§ ZU ERLEDIGENDE AUFGABE
Setze das Interview über Wahlprognosen und Wählerverhalten im Anschluss an seinen letzten Satz fort.

§ VORLIEGENDER TEXT
Meinungsforscher weist Kritik an Wahlprognosen zurück
Der Geschäftsführer von Infratest dimap, Richard Hilmer, hat die Wahlprognosen seines Meinungsforschungsinstituts gegen Kritik verteidigt. Mit der letzten Umfrage zehn Tage vor der Wahl habe man sehr richtig gelegen, sagte Hilmer. Zugleich räumte er aber ein, dass Vorhersagen aufgrund der schwankenden Grundstimmung bei den Wählern immer schwieriger würden.
Ricke: Herr Hilmer, früher wusste man ja eigentlich spätestens eine Woche vor der Bundestagswahl, was man so wählen geht. Diesmal wussten es aber offenbar viele erst in der Wahlkabine. Liegt es an den Wählern oder an den Parteien?
Hilmer: Das liegt sicherlich an beiden. Prinzipiell sind die Wähler beweglicher geworden, volatiler, wie wir sagen, das heißt, sie nutzten das mittlerweile auch größere Angebot an unterschiedlichen Parteien. Der Wettbewerb der Parteien ist auch größer geworden. Es liegt allerdings sicherlich auch diesmal ganz besonders an den Parteien, die eben mit ihren Angeboten nicht so sehr überzeugen konnten, zumindest die beiden großen Volksparteien, dass sie eben nicht wie früher eine große Zahl von Wählern an sich binden konnten.
Ricke: Früher gab es einmal klare Milieus. Da wurde man sozusagen in eine schwarze oder in eine rote Familie hineingeboren. Gibt es überhaupt so etwas wie klare Parteimilieus?
Hilmer: Es gibt sie schon, aber sie sind eben geschwächt. Sie sind zahlenmäßig einfach nicht mehr so relevant, und wo sie existieren, haben sie an Bindekraft verloren. Man sieht es zum Beispiel an den Gewerkschaftsmitgliedern, klares Milieu, traditionelle Stammklientel der SPD. Hier hat die SPD diesmal nicht einmal mehr 50 Prozent bekommen. Sie hat allerdings in der Linkspartei jetzt einen Mitbewerber für diese Klientel. Umgekehrt die Union, bei den Katholiken kamen sie auch nicht mal mehr auf 50 Prozent. Das zeigt doch auch deutlich, dass eben die Bindekraft auch in den Kernmilieus doch deutlich verloren hat.
Ricke: Wenn diese Bindekraft so stark verliert, ist das nicht auch auf lange Sicht das Ende der Volksparteien mit ihren unterschiedlichen Flügeln und die Prognose, dass die Kleinen zulegen werden?

§ DATENABSCHNITT
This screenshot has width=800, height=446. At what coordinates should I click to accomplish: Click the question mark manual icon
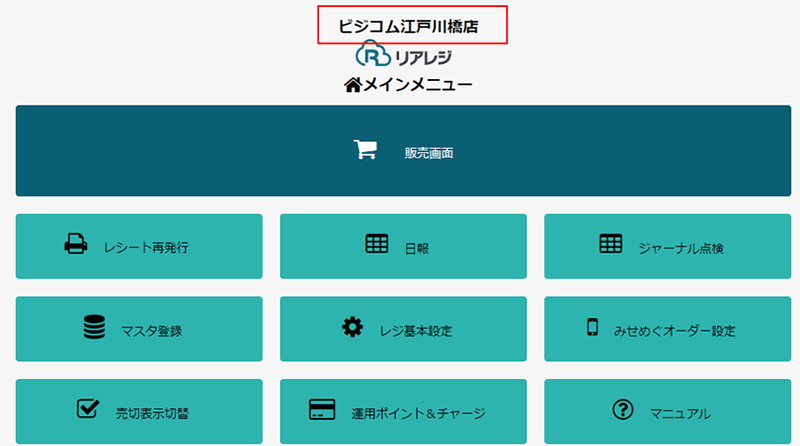pyautogui.click(x=621, y=410)
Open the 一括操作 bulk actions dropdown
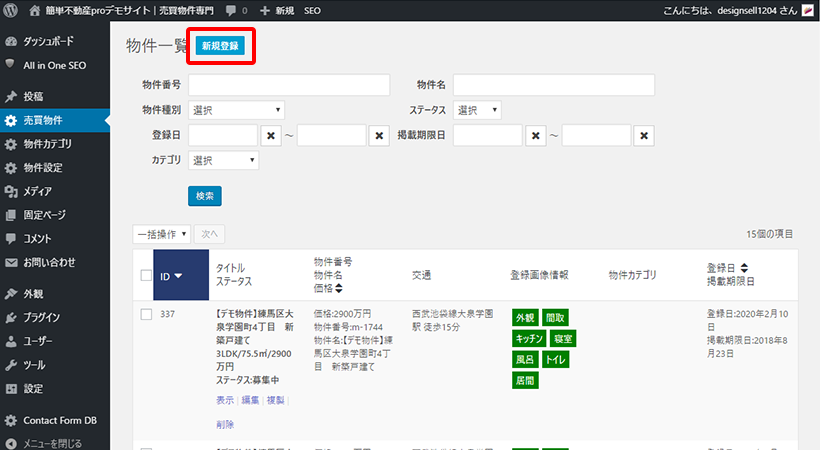Screen dimensions: 820x450 point(161,234)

§ ANTWORT ZUR AUFGABE
Hilmer: Die Kleinen profitieren natürlich davon, denn sie können verstärkter als früher ihre Nische nutzen. Das ist bei den Grünen immer noch die Umweltpolitik, Ökologie, Verbraucherpolitik, auch Außenpolitik gehört dazu, das ist wirklich keine Nische. Die Linkspartei hat die soziale Gerechtigkeit noch mal stark in den Vordergrund gebracht und punktete damit im Wettbewerb mit der SPD. Die FDP hat diesmal eigentlich Glück gehabt, dass eben ihre Kompetenzbereiche eher im Mainstreambereich liegen, Wirtschaftspolitik, Steuerpolitik so pointiert nach vorne gesetzt wurden, gerade von der Union, dass es am Schluss offensichtlich für viele Wähler egal war, ob sie nun Union oder FDP wählen. Ein Problem jetzt für die Union war, sie war ein stückweit austauschbar.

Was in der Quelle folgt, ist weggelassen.